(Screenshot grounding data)
▼▼▼

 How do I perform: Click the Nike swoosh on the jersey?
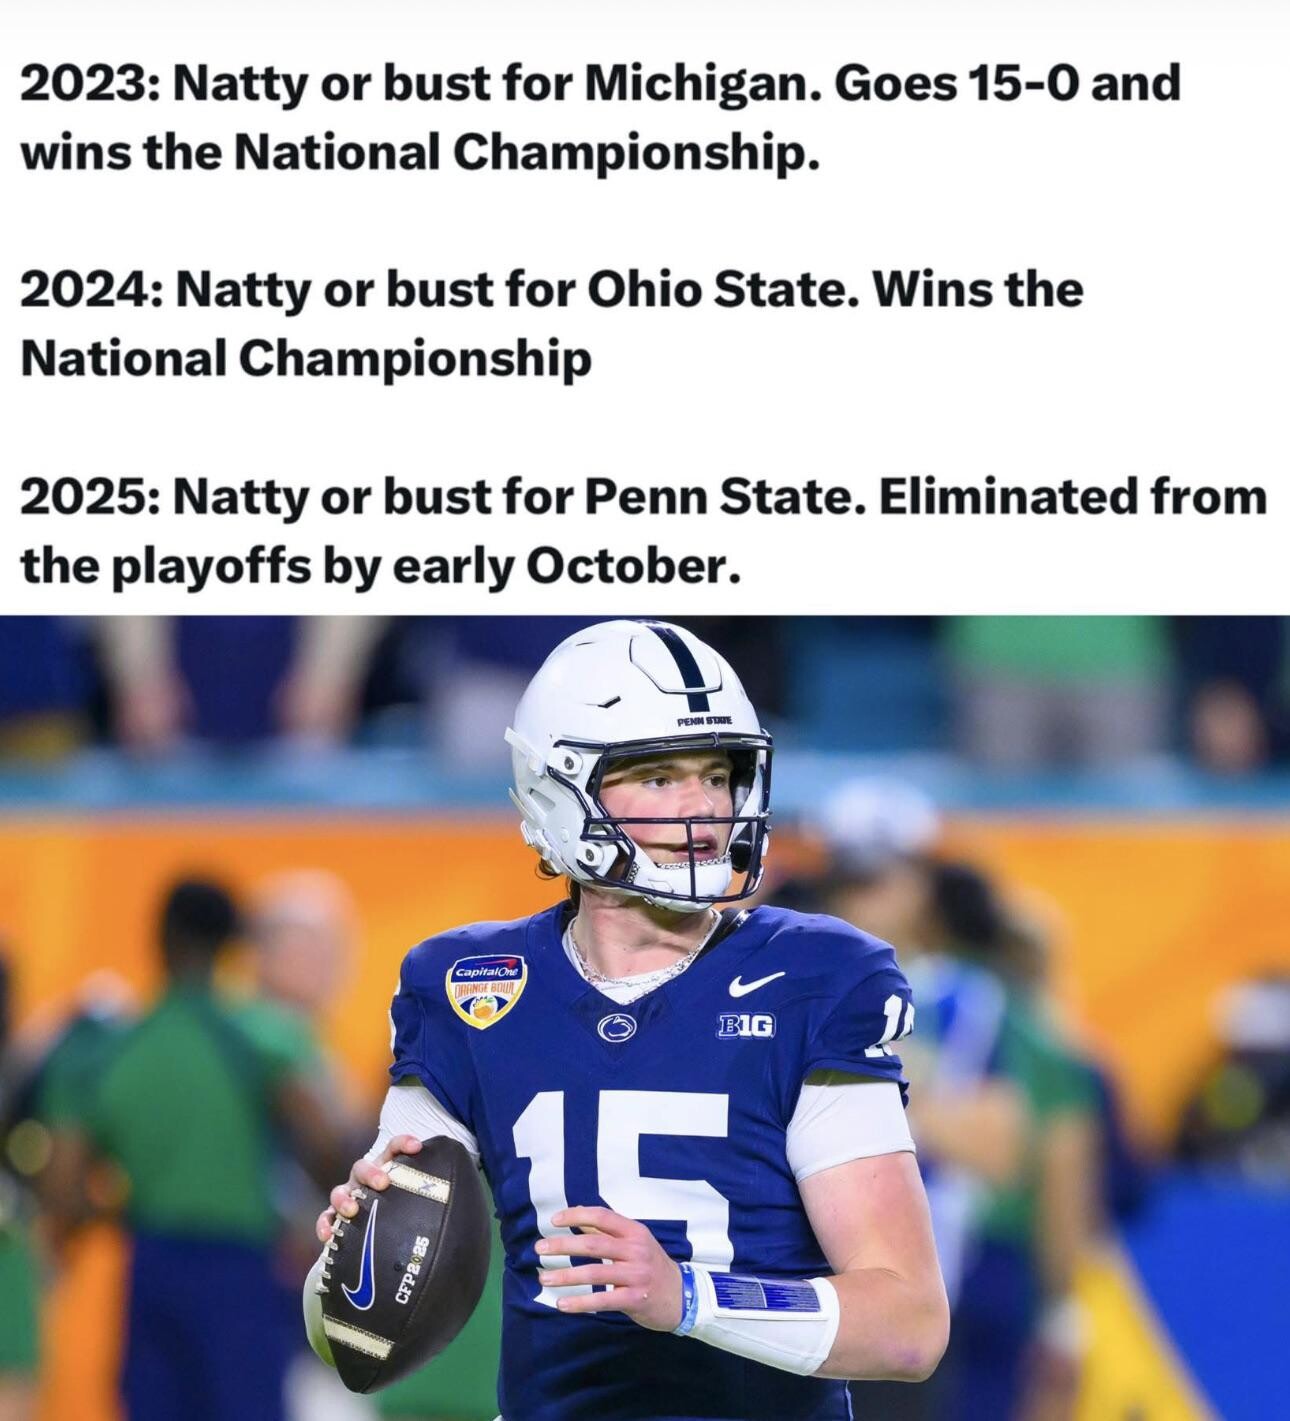coord(756,983)
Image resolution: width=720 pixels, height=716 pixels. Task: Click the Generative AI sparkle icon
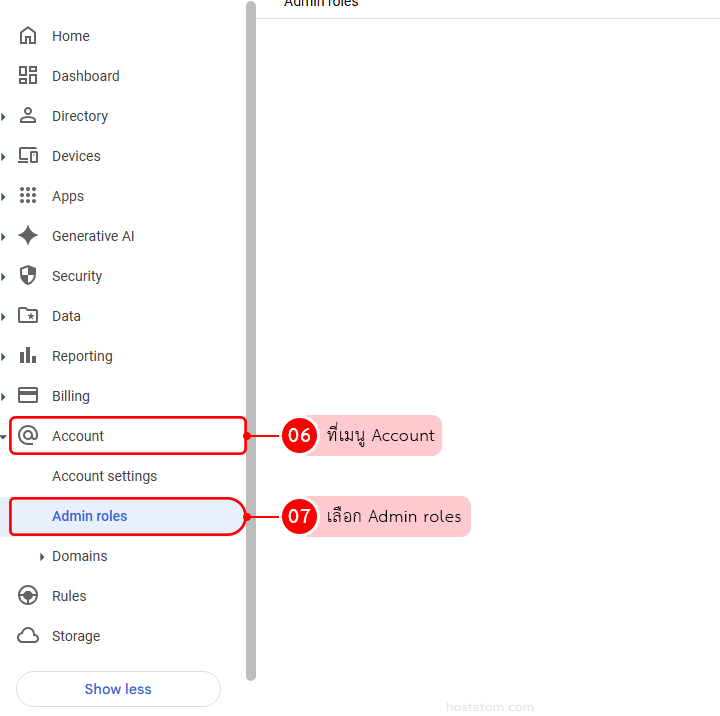28,236
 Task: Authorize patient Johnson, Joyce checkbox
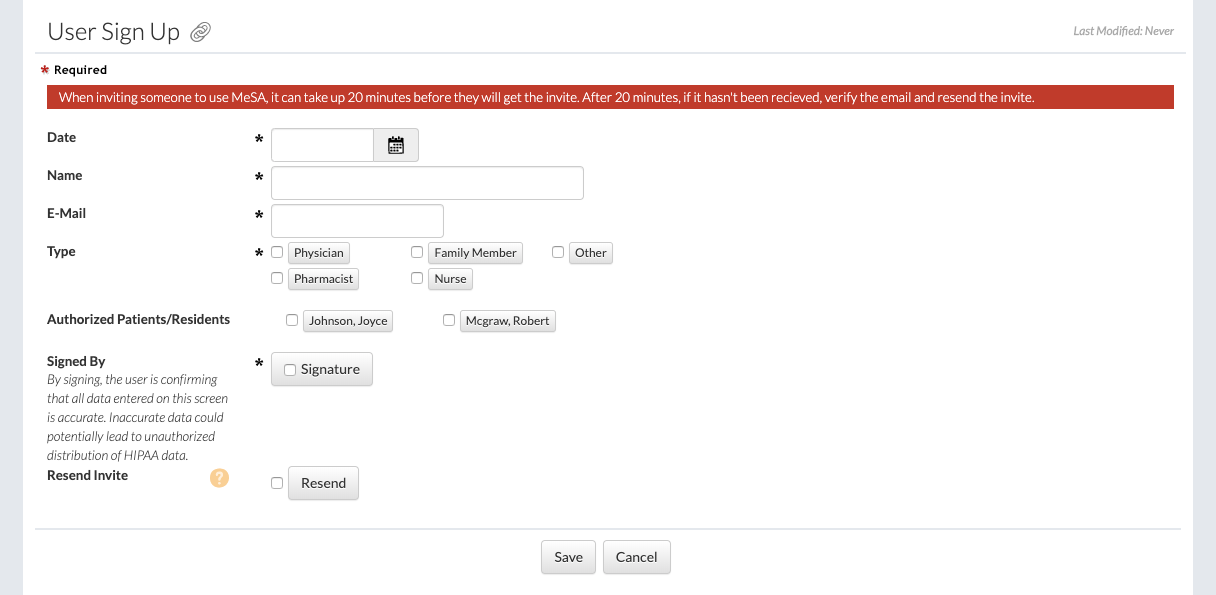(x=292, y=321)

▲▲▲

Work instructions:
Please repeat the lines above from the line containing "Task: Authorize patient" through the final line, both included, exactly as they stand and without pictures.

Response:
 Task: Authorize patient Johnson, Joyce checkbox
(x=292, y=321)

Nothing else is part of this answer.